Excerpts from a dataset
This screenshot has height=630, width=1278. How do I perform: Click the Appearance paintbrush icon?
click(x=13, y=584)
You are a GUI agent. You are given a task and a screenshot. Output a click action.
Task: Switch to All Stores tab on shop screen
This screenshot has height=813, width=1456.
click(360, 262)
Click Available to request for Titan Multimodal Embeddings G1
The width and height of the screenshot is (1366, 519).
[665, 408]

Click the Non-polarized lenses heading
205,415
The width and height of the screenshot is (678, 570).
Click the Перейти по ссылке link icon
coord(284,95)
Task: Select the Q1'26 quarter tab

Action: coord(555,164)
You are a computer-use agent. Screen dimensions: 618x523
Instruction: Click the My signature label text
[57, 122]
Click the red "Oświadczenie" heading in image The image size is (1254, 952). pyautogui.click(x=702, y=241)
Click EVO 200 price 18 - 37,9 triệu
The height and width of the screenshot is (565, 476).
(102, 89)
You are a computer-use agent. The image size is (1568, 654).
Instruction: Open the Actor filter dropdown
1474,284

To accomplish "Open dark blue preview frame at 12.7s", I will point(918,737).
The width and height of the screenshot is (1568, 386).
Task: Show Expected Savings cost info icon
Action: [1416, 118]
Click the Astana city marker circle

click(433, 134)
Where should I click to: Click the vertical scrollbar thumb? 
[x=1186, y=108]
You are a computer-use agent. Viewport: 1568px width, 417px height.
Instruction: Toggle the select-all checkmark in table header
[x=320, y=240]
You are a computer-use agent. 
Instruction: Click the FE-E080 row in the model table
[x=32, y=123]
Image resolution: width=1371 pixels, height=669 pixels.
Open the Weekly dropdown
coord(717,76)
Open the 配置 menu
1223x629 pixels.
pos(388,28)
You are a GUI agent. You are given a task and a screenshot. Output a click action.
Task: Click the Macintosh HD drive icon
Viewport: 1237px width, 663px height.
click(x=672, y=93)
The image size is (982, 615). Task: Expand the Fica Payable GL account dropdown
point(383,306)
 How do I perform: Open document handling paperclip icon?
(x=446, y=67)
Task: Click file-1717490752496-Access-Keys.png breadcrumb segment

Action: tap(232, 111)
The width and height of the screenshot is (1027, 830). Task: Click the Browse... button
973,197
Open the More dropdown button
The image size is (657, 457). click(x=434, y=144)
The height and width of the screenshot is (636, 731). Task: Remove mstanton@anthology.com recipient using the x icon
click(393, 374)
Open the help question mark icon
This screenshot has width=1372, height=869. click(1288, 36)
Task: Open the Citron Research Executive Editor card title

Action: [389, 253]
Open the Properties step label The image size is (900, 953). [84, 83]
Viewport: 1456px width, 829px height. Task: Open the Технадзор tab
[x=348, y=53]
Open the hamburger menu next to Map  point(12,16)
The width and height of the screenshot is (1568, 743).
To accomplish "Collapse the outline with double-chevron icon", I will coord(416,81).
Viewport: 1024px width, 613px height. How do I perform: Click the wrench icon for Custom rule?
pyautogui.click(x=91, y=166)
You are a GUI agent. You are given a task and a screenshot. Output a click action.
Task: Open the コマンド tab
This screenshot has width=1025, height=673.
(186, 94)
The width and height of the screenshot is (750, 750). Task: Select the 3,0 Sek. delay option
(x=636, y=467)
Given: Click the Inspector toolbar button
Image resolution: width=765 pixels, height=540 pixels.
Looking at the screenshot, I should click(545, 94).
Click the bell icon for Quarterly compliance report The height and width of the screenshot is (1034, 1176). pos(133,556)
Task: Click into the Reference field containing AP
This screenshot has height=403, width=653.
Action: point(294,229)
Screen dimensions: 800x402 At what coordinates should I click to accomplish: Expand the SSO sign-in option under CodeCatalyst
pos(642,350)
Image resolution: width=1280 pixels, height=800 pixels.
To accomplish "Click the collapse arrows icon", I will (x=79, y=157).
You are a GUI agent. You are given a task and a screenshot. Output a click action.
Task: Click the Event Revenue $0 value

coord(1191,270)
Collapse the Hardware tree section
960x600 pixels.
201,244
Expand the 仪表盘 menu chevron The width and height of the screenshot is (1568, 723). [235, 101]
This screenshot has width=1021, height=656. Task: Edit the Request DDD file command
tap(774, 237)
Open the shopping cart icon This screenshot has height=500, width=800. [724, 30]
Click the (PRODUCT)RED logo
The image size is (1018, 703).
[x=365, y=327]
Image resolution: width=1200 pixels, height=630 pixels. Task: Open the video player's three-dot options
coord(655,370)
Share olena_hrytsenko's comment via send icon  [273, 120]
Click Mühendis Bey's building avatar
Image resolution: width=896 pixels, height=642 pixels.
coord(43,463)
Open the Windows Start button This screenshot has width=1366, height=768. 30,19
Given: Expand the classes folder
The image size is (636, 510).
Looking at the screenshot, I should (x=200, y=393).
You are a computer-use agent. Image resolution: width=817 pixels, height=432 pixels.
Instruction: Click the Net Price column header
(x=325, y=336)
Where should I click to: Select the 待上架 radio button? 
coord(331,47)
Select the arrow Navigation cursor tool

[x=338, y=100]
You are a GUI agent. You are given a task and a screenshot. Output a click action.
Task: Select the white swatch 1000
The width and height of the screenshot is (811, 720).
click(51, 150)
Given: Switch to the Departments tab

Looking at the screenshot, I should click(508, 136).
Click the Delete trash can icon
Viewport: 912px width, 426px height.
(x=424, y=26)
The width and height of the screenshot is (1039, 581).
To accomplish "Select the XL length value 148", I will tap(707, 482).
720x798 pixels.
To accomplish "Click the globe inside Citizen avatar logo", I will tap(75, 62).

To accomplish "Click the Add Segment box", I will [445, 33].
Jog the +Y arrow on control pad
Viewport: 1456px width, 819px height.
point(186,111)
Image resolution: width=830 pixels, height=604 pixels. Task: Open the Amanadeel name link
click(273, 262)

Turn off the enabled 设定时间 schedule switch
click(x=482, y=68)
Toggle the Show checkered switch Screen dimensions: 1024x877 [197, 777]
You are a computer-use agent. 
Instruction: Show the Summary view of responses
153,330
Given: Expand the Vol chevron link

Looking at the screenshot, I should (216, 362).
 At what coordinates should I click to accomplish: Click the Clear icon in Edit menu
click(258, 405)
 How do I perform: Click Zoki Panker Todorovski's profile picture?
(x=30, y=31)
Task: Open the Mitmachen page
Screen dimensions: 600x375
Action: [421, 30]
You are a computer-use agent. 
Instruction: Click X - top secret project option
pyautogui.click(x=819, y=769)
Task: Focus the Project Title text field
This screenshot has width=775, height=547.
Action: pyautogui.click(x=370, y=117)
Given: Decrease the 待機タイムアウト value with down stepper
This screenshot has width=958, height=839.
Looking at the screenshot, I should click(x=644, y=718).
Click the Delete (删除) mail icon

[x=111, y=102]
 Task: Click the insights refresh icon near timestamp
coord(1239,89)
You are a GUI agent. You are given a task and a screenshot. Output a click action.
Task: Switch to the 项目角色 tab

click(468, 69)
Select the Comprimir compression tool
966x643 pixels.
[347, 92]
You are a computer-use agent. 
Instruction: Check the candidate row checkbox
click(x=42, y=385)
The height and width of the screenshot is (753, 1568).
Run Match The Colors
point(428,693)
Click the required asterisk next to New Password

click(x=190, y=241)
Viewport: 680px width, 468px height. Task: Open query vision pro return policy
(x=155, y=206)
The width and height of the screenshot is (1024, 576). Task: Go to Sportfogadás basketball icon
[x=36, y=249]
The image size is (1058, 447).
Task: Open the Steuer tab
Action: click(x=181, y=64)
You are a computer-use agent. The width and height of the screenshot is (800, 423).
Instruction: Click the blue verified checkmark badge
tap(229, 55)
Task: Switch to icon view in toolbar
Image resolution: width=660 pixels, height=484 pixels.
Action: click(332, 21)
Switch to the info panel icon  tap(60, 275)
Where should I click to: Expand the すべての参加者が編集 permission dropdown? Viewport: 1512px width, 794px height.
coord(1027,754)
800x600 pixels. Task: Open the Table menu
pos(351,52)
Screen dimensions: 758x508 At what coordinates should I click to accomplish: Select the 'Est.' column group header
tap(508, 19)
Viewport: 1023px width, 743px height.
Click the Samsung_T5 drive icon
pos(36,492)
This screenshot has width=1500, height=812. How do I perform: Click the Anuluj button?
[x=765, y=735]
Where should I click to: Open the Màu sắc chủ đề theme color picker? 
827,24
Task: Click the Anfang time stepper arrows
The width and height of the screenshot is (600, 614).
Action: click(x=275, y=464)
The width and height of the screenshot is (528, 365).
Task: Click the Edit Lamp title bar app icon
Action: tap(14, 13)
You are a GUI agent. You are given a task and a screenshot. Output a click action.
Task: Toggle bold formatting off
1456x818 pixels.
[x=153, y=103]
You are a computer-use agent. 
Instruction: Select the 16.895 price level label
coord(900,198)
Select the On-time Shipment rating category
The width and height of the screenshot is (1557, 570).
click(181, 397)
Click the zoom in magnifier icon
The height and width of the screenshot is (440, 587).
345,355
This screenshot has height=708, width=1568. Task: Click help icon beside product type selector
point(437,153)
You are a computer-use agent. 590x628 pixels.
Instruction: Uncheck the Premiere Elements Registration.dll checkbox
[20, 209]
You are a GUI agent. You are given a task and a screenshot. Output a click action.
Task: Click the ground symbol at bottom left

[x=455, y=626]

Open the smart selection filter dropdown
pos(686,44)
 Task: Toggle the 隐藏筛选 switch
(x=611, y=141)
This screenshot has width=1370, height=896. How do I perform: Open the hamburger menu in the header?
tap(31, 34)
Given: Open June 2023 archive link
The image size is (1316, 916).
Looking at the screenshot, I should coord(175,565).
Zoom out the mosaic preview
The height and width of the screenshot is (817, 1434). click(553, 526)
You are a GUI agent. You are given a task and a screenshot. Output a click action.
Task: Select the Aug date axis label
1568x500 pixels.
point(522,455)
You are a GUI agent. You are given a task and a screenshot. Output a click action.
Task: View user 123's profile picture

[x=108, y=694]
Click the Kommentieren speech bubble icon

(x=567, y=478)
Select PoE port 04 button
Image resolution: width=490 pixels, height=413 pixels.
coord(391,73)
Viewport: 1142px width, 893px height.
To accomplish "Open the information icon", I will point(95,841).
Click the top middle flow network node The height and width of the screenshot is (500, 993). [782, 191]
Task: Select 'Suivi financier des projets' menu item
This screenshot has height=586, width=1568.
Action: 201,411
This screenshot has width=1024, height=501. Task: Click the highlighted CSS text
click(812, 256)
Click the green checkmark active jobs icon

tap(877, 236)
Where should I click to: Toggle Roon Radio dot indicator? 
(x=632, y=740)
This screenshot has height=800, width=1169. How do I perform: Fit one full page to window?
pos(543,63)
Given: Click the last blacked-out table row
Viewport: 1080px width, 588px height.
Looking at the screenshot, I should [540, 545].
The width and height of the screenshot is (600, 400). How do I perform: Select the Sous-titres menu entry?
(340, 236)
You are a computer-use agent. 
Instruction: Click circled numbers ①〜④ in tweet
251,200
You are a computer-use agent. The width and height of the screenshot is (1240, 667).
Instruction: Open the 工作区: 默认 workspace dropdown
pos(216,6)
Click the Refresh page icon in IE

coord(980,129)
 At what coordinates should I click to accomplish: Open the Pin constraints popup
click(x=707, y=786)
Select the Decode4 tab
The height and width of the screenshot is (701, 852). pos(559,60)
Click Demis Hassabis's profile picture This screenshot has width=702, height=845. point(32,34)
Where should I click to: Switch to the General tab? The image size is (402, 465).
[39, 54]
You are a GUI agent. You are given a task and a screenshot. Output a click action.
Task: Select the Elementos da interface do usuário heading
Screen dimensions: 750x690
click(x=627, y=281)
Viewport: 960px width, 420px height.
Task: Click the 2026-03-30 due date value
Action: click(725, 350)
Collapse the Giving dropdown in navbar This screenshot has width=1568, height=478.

# HOW TO COMPLETE THIS TASK
Exactly the lines from the one with "Where should I click to: Toggle" through the final line of the entries are to be returned, both ends included.

# ANSWER AREA
Where should I click to: Toggle Roon Radio dot indicator? 
(x=632, y=740)
This screenshot has height=800, width=1169. How do I perform: Fit one full page to window?
pos(543,63)
Given: Click the last blacked-out table row
Viewport: 1080px width, 588px height.
Looking at the screenshot, I should [540, 545].
The width and height of the screenshot is (600, 400). How do I perform: Select the Sous-titres menu entry?
(340, 236)
You are a computer-use agent. 
Instruction: Click circled numbers ①〜④ in tweet
251,200
You are a computer-use agent. The width and height of the screenshot is (1240, 667).
Instruction: Open the 工作区: 默认 workspace dropdown
pos(216,6)
Click the Refresh page icon in IE

coord(980,129)
 At what coordinates should I click to accomplish: Open the Pin constraints popup
click(x=707, y=786)
Select the Decode4 tab
The height and width of the screenshot is (701, 852). pos(559,60)
Click Demis Hassabis's profile picture This screenshot has width=702, height=845. point(32,34)
Where should I click to: Switch to the General tab? The image size is (402, 465).
[39, 54]
You are a GUI agent. You are given a task and a screenshot. Output a click action.
Task: Select the Elementos da interface do usuário heading
Screen dimensions: 750x690
click(x=627, y=281)
Viewport: 960px width, 420px height.
Task: Click the 2026-03-30 due date value
Action: click(725, 350)
Collapse the Giving dropdown in navbar This screenshot has width=1568, height=478.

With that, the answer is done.